The Medea is a 1904 steam yacht preserved in the Maritime Museum of San Diego, United States. Named after Medea, the wife of Jason, she was built in a record 51 days on the Clyde at Alexander Stephen and Sons shipyard at Linthouse by John Stephen for William Macalister Hall of Torrisdale Castle, Scotland.

During World War I, the French Navy purchased Medea and armed her with a 75mm cannon for use in convoy escort duty. (Her name under the French flag was Corneille.) Between the wars, she was owned by members of Parliament.

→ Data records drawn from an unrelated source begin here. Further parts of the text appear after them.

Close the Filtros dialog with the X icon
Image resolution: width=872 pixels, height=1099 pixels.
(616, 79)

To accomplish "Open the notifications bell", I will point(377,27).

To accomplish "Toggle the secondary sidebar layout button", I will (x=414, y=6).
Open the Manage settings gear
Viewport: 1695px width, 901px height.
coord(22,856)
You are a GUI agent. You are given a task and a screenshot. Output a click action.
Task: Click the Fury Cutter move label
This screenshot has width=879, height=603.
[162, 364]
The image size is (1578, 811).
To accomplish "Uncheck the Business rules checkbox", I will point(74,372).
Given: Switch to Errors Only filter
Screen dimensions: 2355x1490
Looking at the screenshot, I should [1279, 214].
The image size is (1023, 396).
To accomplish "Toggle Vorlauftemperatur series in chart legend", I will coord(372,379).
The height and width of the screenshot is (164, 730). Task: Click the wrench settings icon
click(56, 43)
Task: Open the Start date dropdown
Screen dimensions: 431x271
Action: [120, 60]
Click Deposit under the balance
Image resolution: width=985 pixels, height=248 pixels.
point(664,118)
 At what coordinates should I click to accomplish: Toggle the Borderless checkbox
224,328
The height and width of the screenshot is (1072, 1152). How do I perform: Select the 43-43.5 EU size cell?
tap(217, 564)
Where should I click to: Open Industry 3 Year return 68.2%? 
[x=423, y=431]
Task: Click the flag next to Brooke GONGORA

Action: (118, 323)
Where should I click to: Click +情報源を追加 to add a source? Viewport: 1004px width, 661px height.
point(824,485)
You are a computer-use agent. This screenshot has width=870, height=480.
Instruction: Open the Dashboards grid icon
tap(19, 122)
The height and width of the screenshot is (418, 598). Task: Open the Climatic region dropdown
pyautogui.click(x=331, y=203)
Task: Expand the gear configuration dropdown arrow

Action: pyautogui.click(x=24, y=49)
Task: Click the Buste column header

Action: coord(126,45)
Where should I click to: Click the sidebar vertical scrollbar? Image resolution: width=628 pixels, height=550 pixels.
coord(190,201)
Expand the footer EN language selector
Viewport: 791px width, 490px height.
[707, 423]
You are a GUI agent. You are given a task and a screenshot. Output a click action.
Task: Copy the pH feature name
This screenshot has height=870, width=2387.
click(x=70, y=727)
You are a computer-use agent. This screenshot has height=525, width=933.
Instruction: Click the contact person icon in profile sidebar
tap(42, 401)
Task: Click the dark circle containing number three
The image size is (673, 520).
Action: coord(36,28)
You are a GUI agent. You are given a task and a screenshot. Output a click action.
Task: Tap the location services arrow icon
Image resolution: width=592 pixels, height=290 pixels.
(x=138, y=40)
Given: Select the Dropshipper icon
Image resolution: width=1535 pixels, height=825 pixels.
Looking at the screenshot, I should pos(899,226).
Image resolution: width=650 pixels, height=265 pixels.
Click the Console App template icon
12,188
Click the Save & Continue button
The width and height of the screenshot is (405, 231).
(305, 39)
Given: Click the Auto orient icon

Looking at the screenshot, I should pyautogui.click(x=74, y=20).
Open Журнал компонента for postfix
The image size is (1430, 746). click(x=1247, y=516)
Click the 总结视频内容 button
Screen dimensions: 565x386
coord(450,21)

During World War II, the Royal Navy put her to work anchoring barrage balloons at the mouth of the River Thames.

After World War II, Medea passed among Norwegian, British, and Swedish owners before being purchased by Paul Whittier in 1971. Whittier restored the yacht to its original condition and donated her to the Maritime Museum of San Diego in 1973.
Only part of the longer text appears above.